Characterisation of ghrelin natural antisense transcripts in the normal human stomach. A. Ethidium bromide stained agarose gel showing the verification of the candidate antisense gene ghrelinOS by orientation-specific RT-PCR in the human stomach. Antisense transcripts were amplified using a primer in exon 4* as the reverse transcription (RT) primer (R), while for the detection of sense transcripts, a primer in exon 2* was used in the RT reaction (F). The RT reactions were subjected to PCR using both the exon 2* and 4* primers (for 30, 35 or 40 cycles). NTC = no template control (water). M = MassRuler Express DNA ladder (Fermentas). B. Alignment of sequences derived from two 5' RLM-RACE products (TSS86 and TSS63) and a CAGE tag starting site corresponding to a 28 bp exon 4* (TSS28, T03F009D342E) with exon 4* and flanking genomic sequence. The lower case letters indicate upstream genomic or downstream intron 4* sequences. The position and sequence of the nested gene-specific 5' RACE primer (5'OS-in-R) is indicated with an arrow and underlined, respectively. For comparison, the (sense) ghrelin gene exon 4 sequence is shaded in grey.

Figure 8

Genomic organisation of sense and natural antisense transcripts associated with the ghrelin gene. A. The natural antisense transcripts are shown in black and the corresponding genomic structure of the ghrelin gene in grey. The previously reported 20 bp exon 0 and extended (188 bp) exon 1 of the ghrelin gene are also shown. Exons are represented as boxes, introns as horizontal lines and sizes (bp) are indicated above each exon. The direction of transcription of each gene is indicated by arrowheads. A tilde symbol (~) in front of the size of some exons indicates that as RT-PCR primers spanned these exons, their exact ends are unknown. The antisense strand ghrelinOS transcripts overlap with the sense exon -1 and 4, but not with the exon 0–3 of the ghrelin gene. The three TSSs resulting in 86, 63 or 28 base bp exon 4* are shown. Note that it has not been determined which TSS(s) the various ghrelinOS variants employ. GhrelinOS1 contains an approximately 880 bp exon -1*a, a 158 bp exon 2*a, a short 68 base pair exon 2** and exon 4*. GhrelinOS1 was demonstrated by experimental procedures (RT-PCR) in this study and is supported by expressed sequence tag (EST) data (EST CF264800).
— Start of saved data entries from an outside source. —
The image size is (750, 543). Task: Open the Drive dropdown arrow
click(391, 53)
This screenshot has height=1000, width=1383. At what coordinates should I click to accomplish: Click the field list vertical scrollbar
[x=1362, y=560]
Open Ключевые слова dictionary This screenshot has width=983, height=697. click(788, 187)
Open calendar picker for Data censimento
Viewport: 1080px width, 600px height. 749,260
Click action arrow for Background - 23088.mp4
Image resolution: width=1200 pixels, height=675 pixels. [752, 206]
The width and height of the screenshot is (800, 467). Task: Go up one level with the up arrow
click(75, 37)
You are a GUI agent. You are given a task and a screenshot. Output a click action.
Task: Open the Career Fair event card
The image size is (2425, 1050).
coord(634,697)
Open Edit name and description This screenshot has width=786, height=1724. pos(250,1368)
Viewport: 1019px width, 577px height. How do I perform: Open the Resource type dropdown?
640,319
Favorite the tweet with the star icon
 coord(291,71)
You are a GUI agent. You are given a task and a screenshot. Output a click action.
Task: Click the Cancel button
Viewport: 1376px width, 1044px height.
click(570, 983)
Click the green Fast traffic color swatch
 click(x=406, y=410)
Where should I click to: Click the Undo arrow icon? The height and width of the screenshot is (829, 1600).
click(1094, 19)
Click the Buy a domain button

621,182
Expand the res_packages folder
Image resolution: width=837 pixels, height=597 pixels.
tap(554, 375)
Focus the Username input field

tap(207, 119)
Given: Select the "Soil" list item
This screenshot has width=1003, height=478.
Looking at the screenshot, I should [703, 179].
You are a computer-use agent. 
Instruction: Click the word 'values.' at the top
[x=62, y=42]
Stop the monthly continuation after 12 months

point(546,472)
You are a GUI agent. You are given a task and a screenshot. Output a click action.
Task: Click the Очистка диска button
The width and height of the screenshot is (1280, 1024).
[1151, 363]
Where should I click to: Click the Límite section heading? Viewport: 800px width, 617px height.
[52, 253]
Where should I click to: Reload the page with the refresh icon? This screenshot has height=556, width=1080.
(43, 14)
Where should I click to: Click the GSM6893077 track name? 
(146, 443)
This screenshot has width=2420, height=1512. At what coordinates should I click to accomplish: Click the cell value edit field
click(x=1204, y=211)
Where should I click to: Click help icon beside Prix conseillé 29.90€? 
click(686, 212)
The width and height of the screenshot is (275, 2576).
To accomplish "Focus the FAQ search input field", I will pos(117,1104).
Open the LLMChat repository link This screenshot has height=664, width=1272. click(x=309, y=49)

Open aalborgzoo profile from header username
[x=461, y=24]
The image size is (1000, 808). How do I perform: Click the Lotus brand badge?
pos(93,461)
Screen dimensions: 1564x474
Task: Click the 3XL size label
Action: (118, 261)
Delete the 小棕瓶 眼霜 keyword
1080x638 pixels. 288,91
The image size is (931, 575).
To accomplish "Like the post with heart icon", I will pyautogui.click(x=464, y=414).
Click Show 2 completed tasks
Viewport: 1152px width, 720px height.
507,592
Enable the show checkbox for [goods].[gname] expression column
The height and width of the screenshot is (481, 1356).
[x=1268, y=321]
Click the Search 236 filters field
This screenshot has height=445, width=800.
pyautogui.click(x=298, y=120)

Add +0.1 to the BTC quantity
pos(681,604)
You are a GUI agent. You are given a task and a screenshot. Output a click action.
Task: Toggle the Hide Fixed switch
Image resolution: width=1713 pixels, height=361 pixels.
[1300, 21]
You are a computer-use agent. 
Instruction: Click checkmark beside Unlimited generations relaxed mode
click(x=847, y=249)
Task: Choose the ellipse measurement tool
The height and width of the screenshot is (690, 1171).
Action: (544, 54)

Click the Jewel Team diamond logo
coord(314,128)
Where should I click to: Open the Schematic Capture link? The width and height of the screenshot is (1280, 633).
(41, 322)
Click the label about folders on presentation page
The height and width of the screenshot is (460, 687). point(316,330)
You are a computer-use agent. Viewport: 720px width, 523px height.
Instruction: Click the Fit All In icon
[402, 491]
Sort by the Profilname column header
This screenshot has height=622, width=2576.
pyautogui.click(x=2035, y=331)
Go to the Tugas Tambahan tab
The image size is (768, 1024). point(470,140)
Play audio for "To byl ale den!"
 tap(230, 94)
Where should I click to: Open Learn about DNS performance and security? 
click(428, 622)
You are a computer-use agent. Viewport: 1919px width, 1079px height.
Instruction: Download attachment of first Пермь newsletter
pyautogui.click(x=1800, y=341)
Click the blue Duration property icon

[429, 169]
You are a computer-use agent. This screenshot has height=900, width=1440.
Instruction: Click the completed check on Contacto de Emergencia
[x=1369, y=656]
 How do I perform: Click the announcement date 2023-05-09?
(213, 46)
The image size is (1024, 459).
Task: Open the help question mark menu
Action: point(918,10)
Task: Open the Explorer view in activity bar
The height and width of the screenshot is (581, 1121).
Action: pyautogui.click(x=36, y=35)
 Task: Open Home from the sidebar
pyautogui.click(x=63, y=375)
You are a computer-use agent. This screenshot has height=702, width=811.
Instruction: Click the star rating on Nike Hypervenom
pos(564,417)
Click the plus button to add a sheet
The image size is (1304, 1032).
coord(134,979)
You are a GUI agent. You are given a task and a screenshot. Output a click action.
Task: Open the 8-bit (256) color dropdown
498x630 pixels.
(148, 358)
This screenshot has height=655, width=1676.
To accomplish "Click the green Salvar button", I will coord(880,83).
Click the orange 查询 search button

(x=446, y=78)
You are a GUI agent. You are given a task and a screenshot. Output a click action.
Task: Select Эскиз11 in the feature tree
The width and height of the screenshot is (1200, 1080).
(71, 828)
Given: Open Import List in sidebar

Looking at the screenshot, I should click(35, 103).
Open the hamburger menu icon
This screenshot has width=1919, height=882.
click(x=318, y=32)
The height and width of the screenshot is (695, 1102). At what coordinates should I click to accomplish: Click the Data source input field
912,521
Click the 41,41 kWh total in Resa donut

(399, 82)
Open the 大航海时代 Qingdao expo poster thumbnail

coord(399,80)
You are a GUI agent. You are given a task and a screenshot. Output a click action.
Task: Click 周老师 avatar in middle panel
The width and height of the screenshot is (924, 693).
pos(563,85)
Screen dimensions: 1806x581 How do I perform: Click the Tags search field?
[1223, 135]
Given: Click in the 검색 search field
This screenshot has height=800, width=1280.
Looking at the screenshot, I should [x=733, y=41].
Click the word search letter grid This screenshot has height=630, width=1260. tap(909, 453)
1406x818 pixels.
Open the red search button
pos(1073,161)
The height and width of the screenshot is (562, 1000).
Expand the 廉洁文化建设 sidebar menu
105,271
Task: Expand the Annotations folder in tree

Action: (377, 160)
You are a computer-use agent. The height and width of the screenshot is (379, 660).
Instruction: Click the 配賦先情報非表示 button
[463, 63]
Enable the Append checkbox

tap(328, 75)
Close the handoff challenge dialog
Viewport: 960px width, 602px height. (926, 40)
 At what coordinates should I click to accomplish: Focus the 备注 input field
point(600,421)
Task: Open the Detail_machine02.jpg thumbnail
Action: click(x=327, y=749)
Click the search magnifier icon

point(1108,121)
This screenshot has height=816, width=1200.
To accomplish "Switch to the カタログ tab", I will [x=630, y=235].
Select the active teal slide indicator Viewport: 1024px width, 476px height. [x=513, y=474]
GhrelinOS2 (demonstrated via RT-PCR in our study) is similar to ghrelinOS1, except in this variant exon -1* is ~625 bp long (exon -1*b). GhrelinOS3 (Incyte clone LIFESEQ4072309) is similar to ghrelinOS1, but lacks exon 2** while exon 2* contains a 4 bp 3' extension (exon 2*b). GhrelinOS4 is similar to ghrelinOS3, but contains exon 2*a, while ghrelinOS5 lacks exon 2* and 2** (both splice variants demonstrated in our study). B. Schematic organisation of the intron junctions of ghrelinOS natural antisense mRNA variants ghrelinOS1–5 described in A. All exons are flanked by GT/AG intron junctions (with the exception of ghrelinOS1, 2 and 4 (2*a to -1*a/b which is flanked by GC/AG).